*RECORDS PROVIDED:*
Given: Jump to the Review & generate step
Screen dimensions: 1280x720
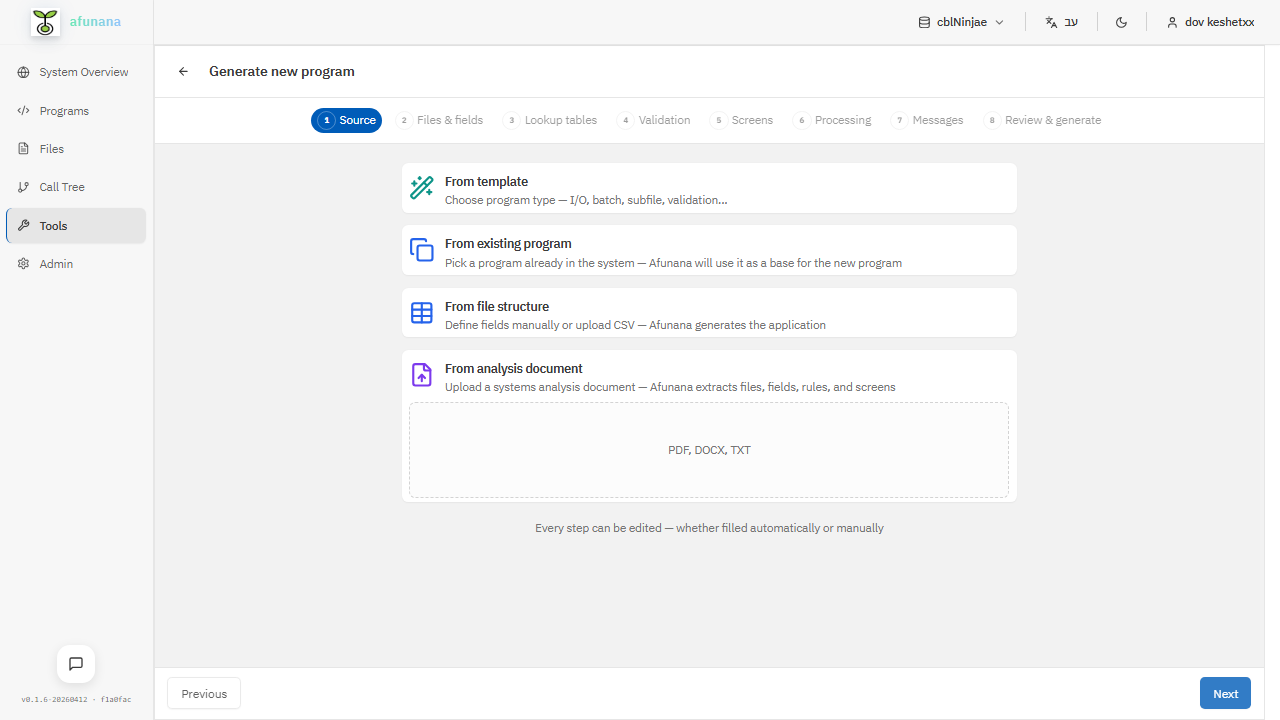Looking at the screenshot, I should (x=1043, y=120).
==
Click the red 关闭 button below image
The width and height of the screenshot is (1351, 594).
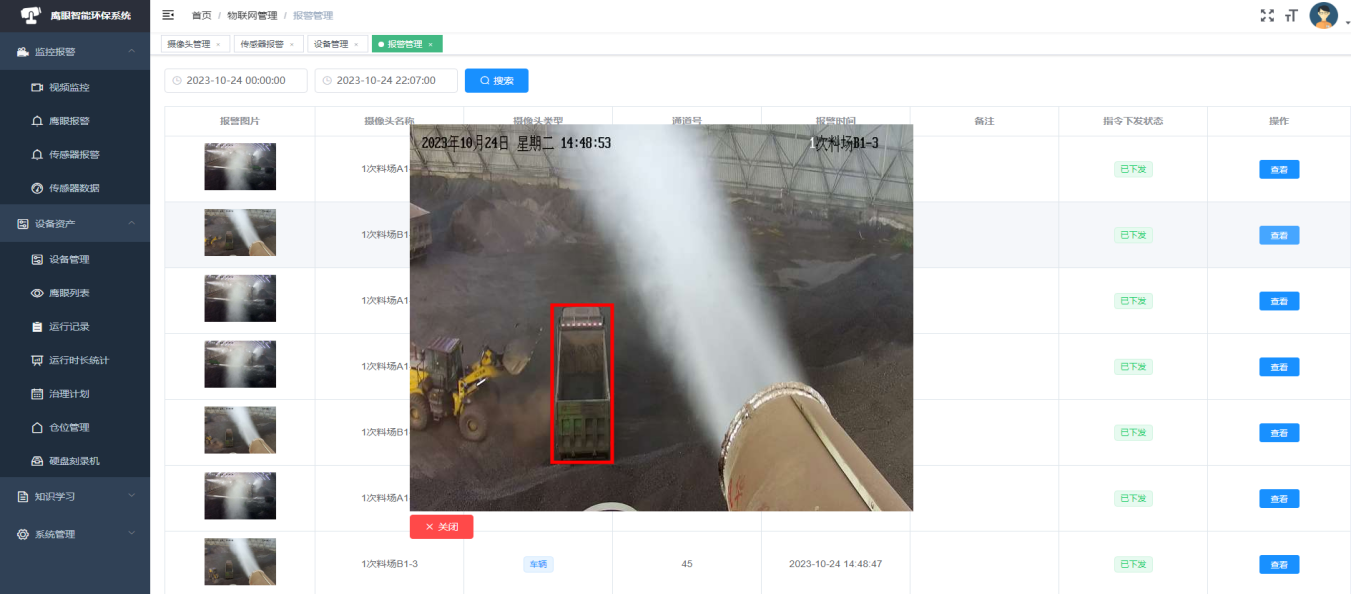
==
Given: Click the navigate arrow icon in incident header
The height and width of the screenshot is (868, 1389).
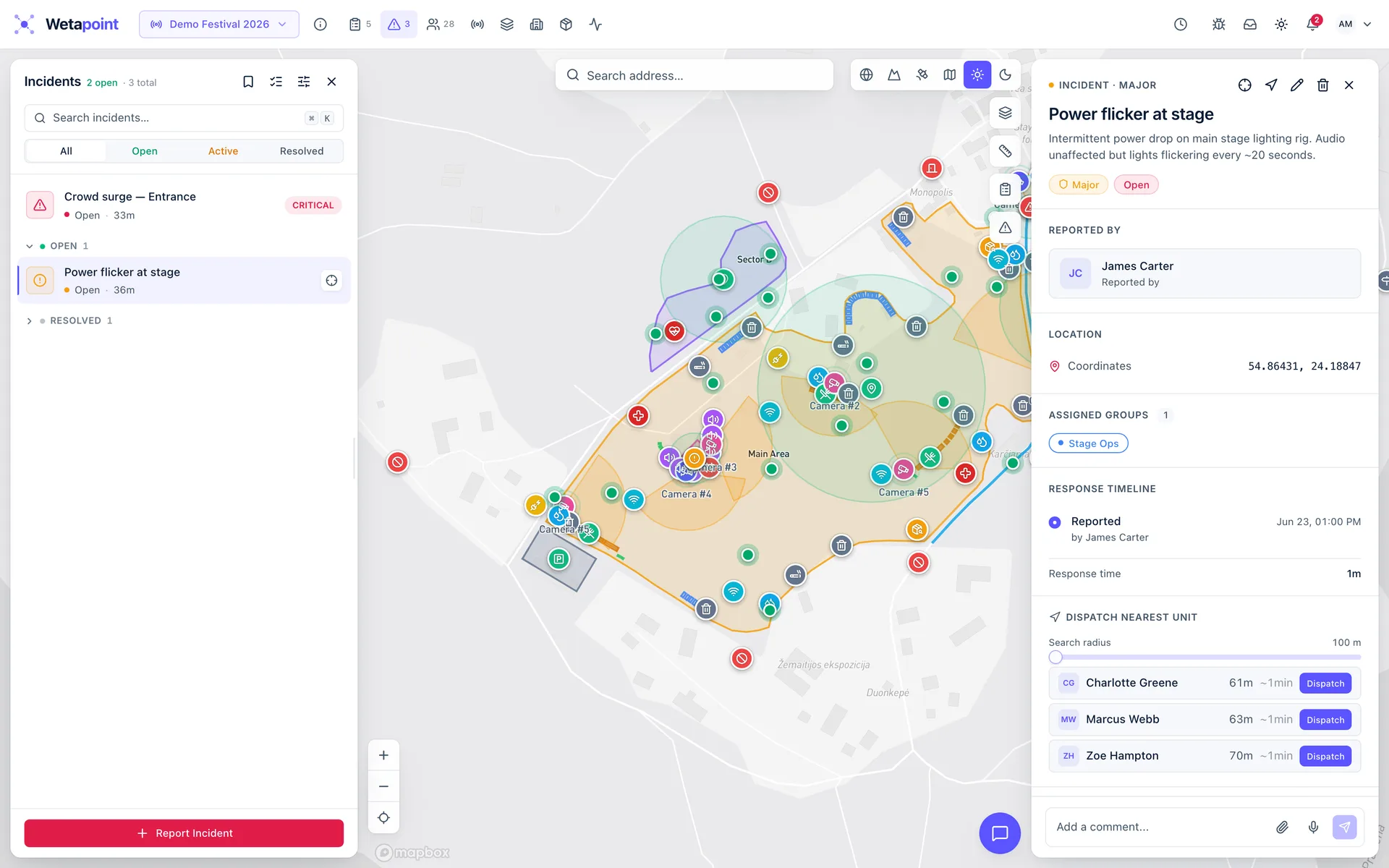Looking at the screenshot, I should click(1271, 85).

*PROBLEM:*
Go through the entries and count the lines where the word "Given" appears; give only the count.

*WRITTEN ANSWER:*
2